***** ENTRIES PROVIDED *****

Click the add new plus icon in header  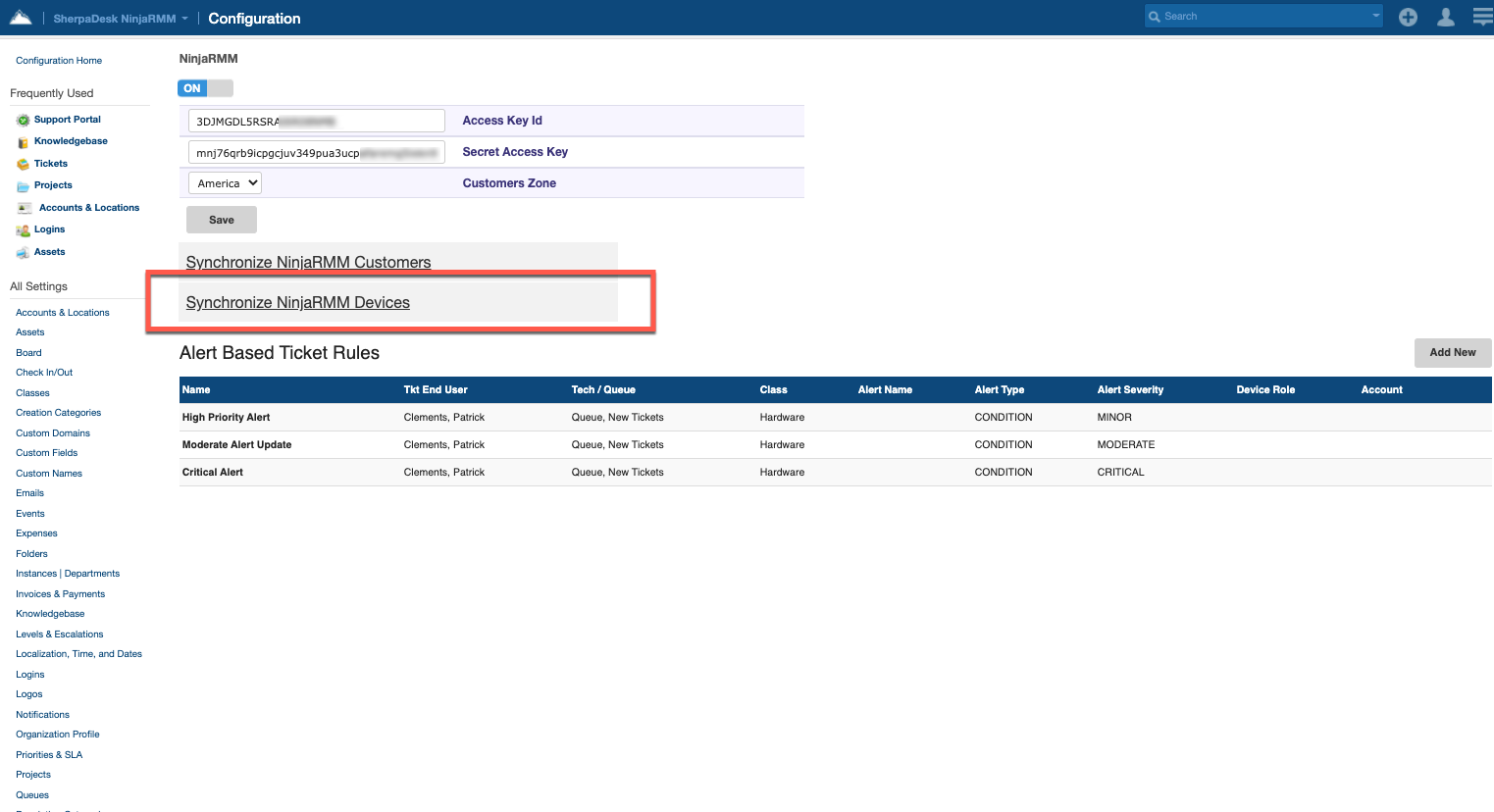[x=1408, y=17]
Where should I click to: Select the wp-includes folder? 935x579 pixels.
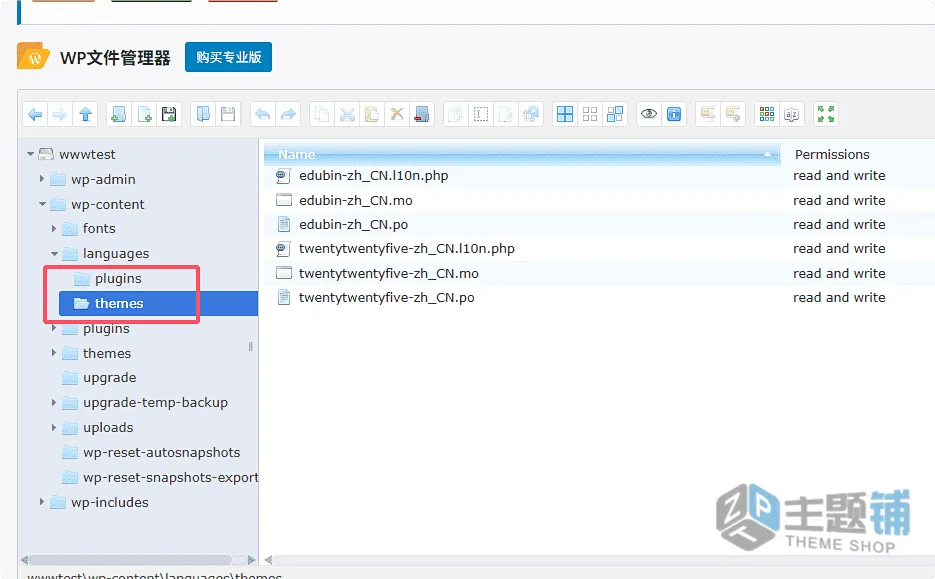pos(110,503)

*****
***** ENTRIES PROVIDED *****

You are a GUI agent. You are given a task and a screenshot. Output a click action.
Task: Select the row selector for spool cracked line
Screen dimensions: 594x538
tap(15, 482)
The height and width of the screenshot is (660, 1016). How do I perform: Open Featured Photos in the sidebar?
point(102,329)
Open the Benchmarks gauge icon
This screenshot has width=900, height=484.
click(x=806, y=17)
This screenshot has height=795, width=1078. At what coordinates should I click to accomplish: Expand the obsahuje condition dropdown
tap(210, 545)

*****
***** ENTRIES PROVIDED *****

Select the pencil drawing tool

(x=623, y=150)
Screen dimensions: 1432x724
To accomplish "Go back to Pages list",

*****

DIRECTIVE
Output the lines starting at the one containing "This screenshot has height=795, width=1078." and ending at the one containing "tap(210, 545)" as a JSON list of strings, one string per line, with blank lines omitted.

WRITTEN ANSWER
[
  "This screenshot has height=795, width=1078. At what coordinates should I click to accomplish: Expand the obsahuje condition dropdown",
  "tap(210, 545)"
]